We should probably all be glad that CloudFlare doesn't have the ability to update its entire global fleet any faster than 1h 28m, even if it’s a rollback operation.

Any change to a global service like that, even a rollback (or data deployment or config change), should be released to a subset of the fleet first, monitored, and then rolled out progressively.

tuetuopay 2 hours ago|||

Given the seriousness of outages they make with instant worldwide deploys, I’m glad they took it calmly.

steve1977 2 hours ago||

They had to update all the down detectors first.

frumplestlatz 3 hours ago||

Given my years of experience with Cisco "quality", I'm not surprised by this:

> Another notable affected implementation was the DNSC process in three models of Cisco ethernet switches.
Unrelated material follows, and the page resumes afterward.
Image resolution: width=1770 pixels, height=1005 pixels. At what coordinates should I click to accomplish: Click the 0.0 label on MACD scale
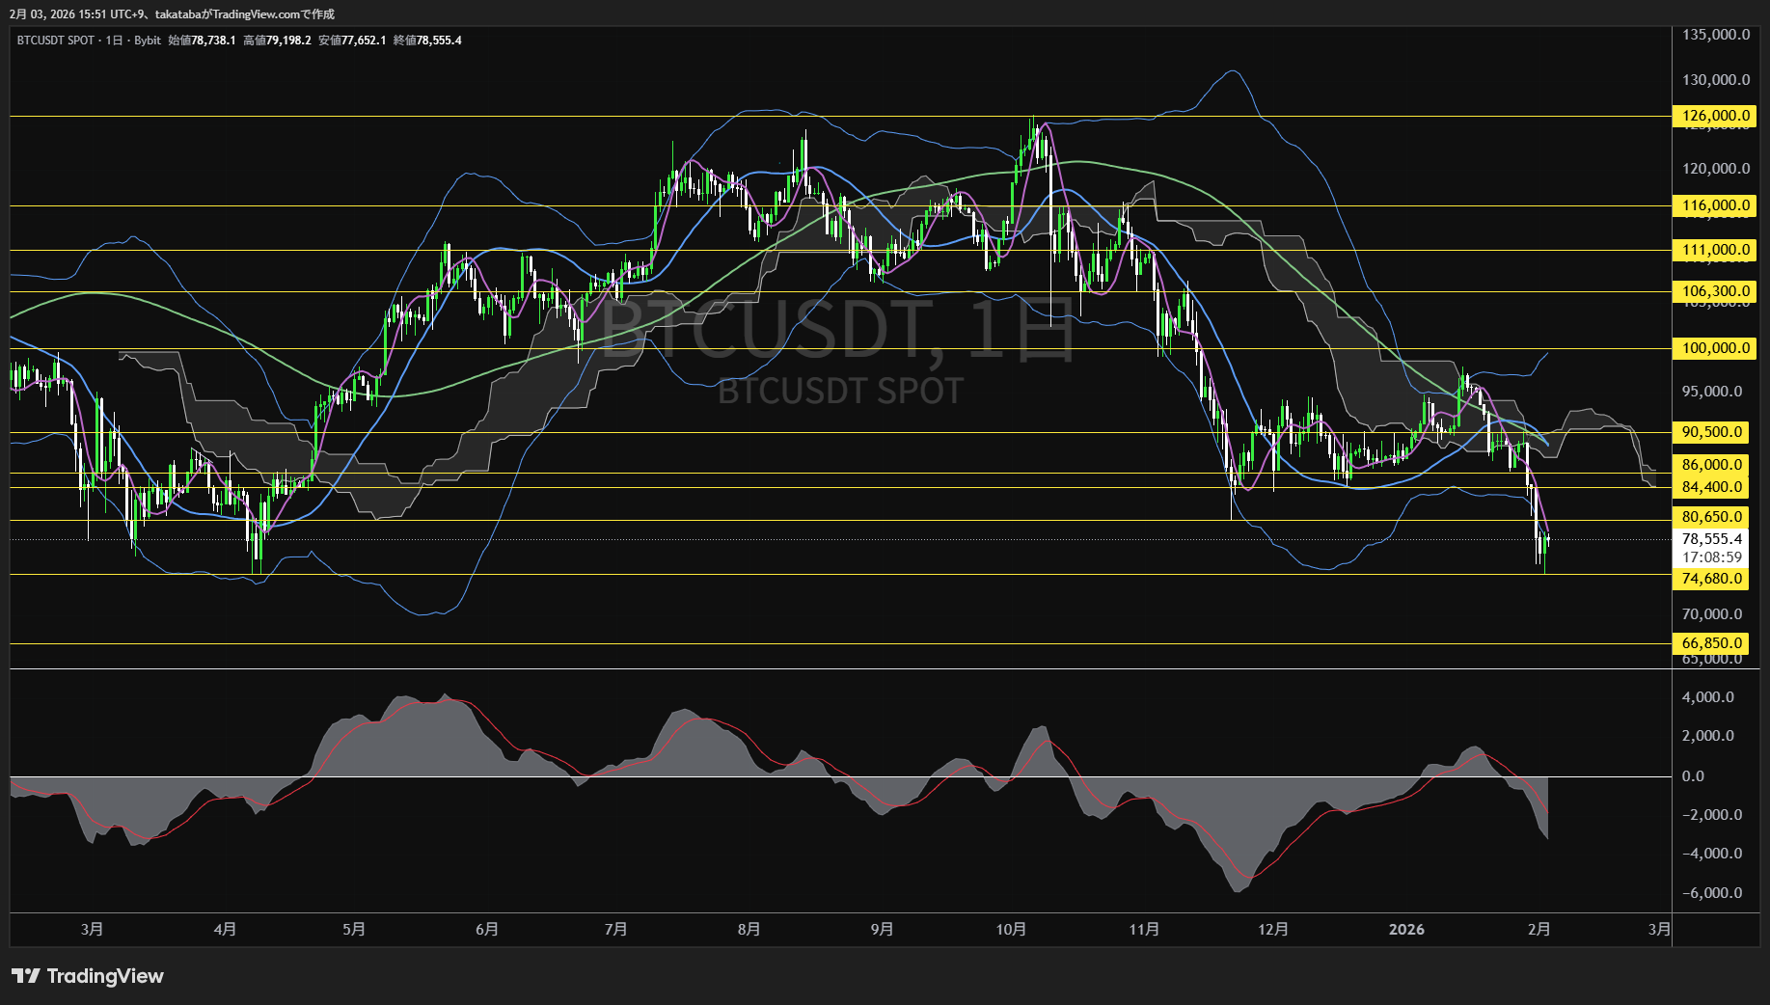1693,776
In the case where switches had been configured to use 1.1.1.1 these switches experienced spontaneous reboot loops when they received a response containing the reordered CNAMEs.

... but I am surprised by this:

> One such implementation that broke is the getaddrinfo function in glibc, which is commonly used on Linux for DNS resolution.

Not that glibc did anything wrong -- I'm just surprised that anyone is implementing an internet-scale caching resolver without a comprehensive test suite that includes one of the most common client implementations on the planet.

renewiltord 3 hours ago||

Nice analysis. Boy I can’t imagine having to work at Cloudflare on this stuff. A month to get your “small in code” change out only to find some bums somewhere have written code that will make it not work.

urbandw311er 30 seconds ago||

Or — hot take — to find out that you made some silly misinterpretation of the RFC that you then felt the need to retrospectively justify.

stackskipton 3 hours ago|||

Or when working on massive infrastructure like this, you write plenty of tests that would have saved you a month worth of work.

They write reordering, push it and glibc tester fires, fails and you quickly discover "Crap, tests are failing and dependency (glibc) doesn't work way I thought it would."

renewiltord 2 hours ago||

I suspect that if you could save them this time, they'd gladly pay you for it. It'll be a bit of a sell, but they seem like a fairly sensible org.

rjh29 1 hour ago||

It was glibc's resolver that failed - not exactly obscure. It wasn't properly tested or rolled out, plain and simple.

charcircuit 3 hours ago|

Random DNS servers and clients being broken in weird ways is such a common problem and will probably never go away unless DNS is abandoned altogether.

It's surprising how something so simple can be so broken.